By Douglas McCulloch | Jul 01, 2017
Photo by: Douglas McCulloch The Dartmouth Community Band performs a pre-Fourth of July concert on July 1.

This year, the Dartmouth Community Band is shaping up to be the largest and most diverse yet as weekly summer concerts are set to get underway.

That’s according to John Furtado, who has served as conductor and band director for the past two years. He anticipates taking in between 30 and 40 musicians, a record for the all-volunteer band. Dating back to 1971, it accepts people of all ages and abilities, but this year’s numbers are growing with interest from younger musicians – a valuable asset as the group relies on word-of-mouth to reach new members.
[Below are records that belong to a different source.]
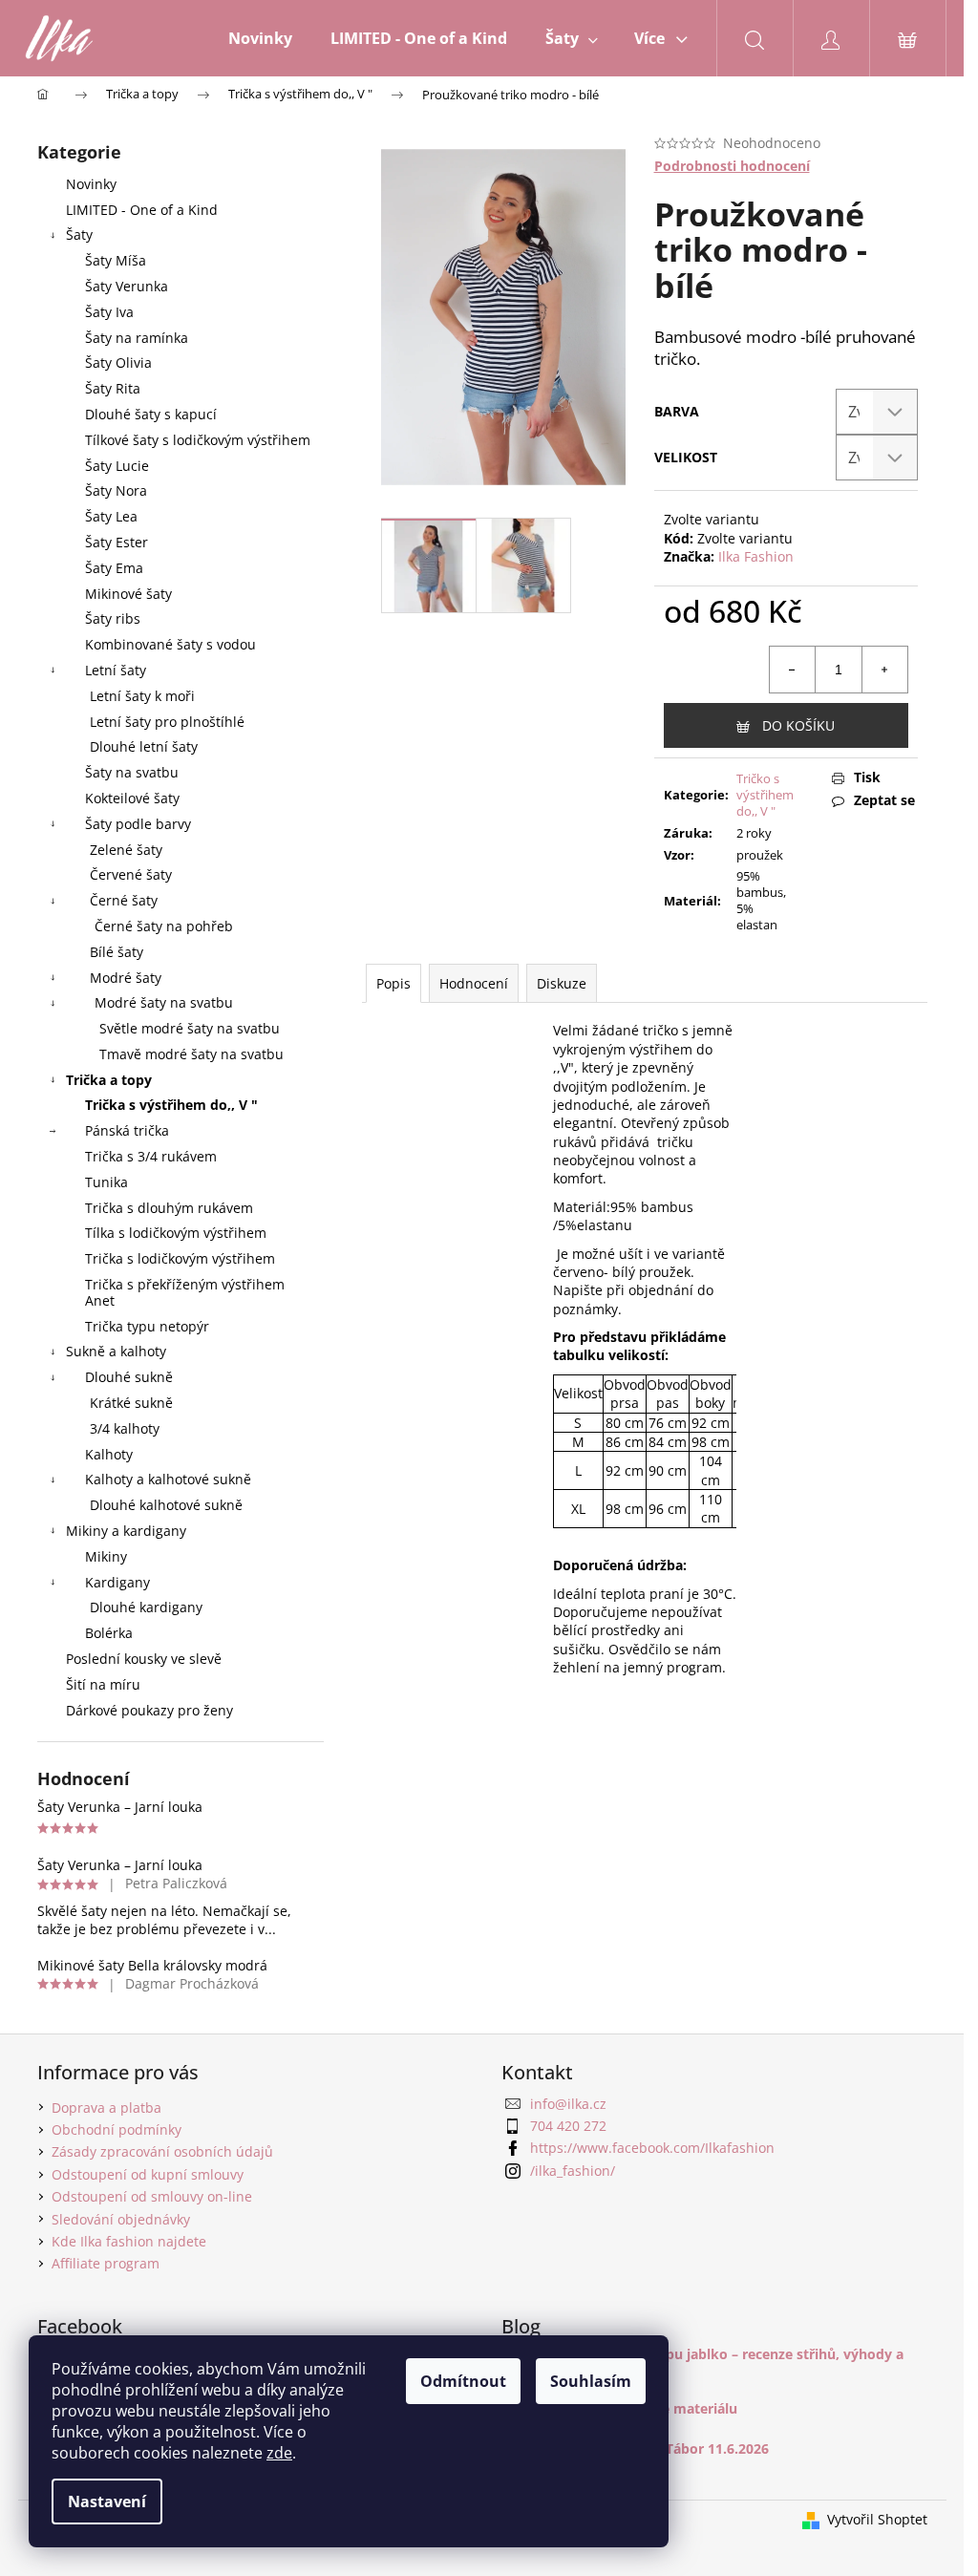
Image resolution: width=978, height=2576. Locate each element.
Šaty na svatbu (132, 772)
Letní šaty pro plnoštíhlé (167, 722)
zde (279, 2452)
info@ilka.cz (568, 2104)
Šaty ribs (112, 618)
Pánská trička (127, 1130)
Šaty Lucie (117, 466)
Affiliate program (105, 2263)
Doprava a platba (106, 2107)
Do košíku (798, 725)
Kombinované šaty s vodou (170, 644)
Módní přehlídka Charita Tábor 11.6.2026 (635, 2448)
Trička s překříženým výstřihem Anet (185, 1292)
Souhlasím (590, 2381)
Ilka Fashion (756, 556)
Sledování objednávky (121, 2219)
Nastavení (107, 2501)
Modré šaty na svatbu (164, 1002)
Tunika (106, 1182)
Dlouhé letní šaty (144, 746)
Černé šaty (124, 900)
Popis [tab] (393, 983)
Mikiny (106, 1556)
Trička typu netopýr (147, 1326)
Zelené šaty (126, 850)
“This year is going to be our biggest,” Furtado said. “We had a lot of college-age folks show up this year.”

It’s one of the only community bands in the area, Furtado noted. While towns like Marion and Mattapoisett have their own town bands, Dartmouth's is one of the only ones he knows of on this part of the South Coast.

Jacob Benoit wears the title of the band’s youngest member. At just 11 years old, the percussionist plays the snare drum and cymbals. A music fan for most of his life, he takes his love of percussion from his father.

“My dad played them, and I grew up seeing him play so I gave it a try,” Benoit explained.

He was introduced to the community band two years ago, when his parents – both members – recruited him when another percussionist was needed. This year will be his second full year performing, and he’s already formed a tight bond with his fellow musicians. It’s also given him an outlet to perform for other people, as opposed to practicing alone at home.

“Everyone here is just out to have a good time,” Benoit said. “It’s free, and everybody is always having fun.”

Sitting near Benoit in the percussion section is Nonie Walder. At 89 years old, she has kept the community band’s beat on her bass drum for the past 30 years, making her one of its longest-serving members. Once an avid pianist, she picked up the bass drum owing to its simpler playing style.

It hasn’t changed much over the 30 years she’s been a member, and it’s remained, above all, a fun and welcoming place for musicians, she said.

“It’s good old clean family fun,” Walder said.

The community band kicked off its summer season with a pre-Independence Day concert set to patriotic beats and marches on July 1. Starting on July 11, weekly concerts will be held every Tuesday at the gazebo at Apponagansett Park at 6:30 p.m. through August. Concerts are free to attend.